Slurmpilot is a python library to launch experiments in Slurm on any cluster from the comfort of your local machine. The library aims to take care of things such as sending remote code for execution, calling slurm, finding good places to write logs and accessing status from your jobs.

The key features are:

  • simplify job creation, improve reproducibility and allow launching slurm jobs from your machine
  • allows to easily list experiments, logs or show status and stop jobs
  • easy switch between cluster by just providing different config files

Essentially we want to make it much easier and faster for user to run experiments on Slurm and reach the quality of cloud usage.

Important note: Right now, the library is very much work in progress.
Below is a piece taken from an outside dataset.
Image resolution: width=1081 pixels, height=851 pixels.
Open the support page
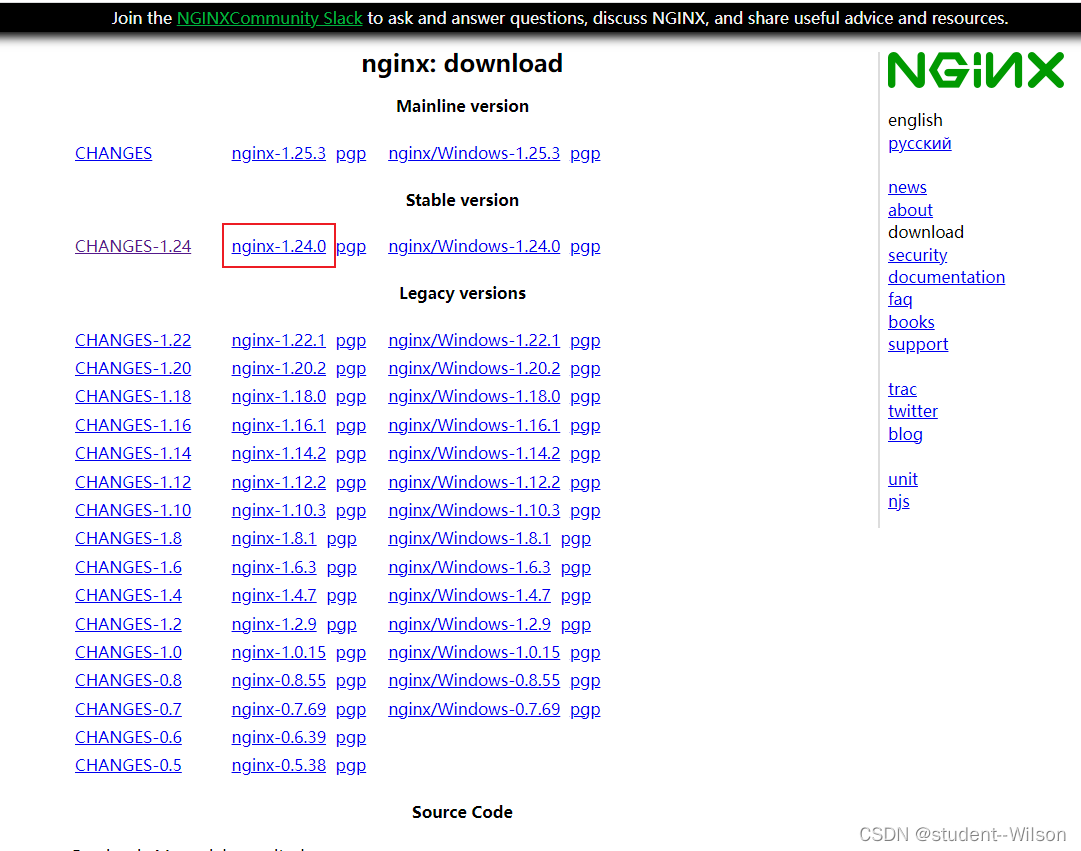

It is usable (I am using it for all my experiments) but the documentation is yet to be made and API has not been frozen yet.

What about other tools?

If you are familiar with tools, you may know the great Skypilot which allows to run experiments seamlessly between different cloud providers. The goal of this project is to ultimately provide a similar high-quality user experience for academics who are running on slurm and not cloud machines. Extending skypilot to support seems hard given the different nature of slurm and cloud (for instance not all slurm cluster could run docker) and hence this library was made rather than just contributing to skypilot.

This library is also influenced by Sagemaker python API and you may find some similarities.

Installing

To install, run the following:

pip install "slurmpilot[extra] @ git+https://github.com/geoalgo/slurmpilot.git"

Adding a cluster

Before you can schedule a job, you will need to provide information about a cluster by specifying a configuration.

You can run the following command:

sp-add-cluster --cluster YOUR_CLUSTER --host YOUR_HOST --user YOUR_USER --check-ssh-connection

you can also configure the ssh key to use, whether to keep the ssh connection alive, see sp-add-cluster --help to get the full list of options.

After adding those information, if you passed --check-ssh-connectiona ssh connection will be made with the provided information to check if the connection can be made.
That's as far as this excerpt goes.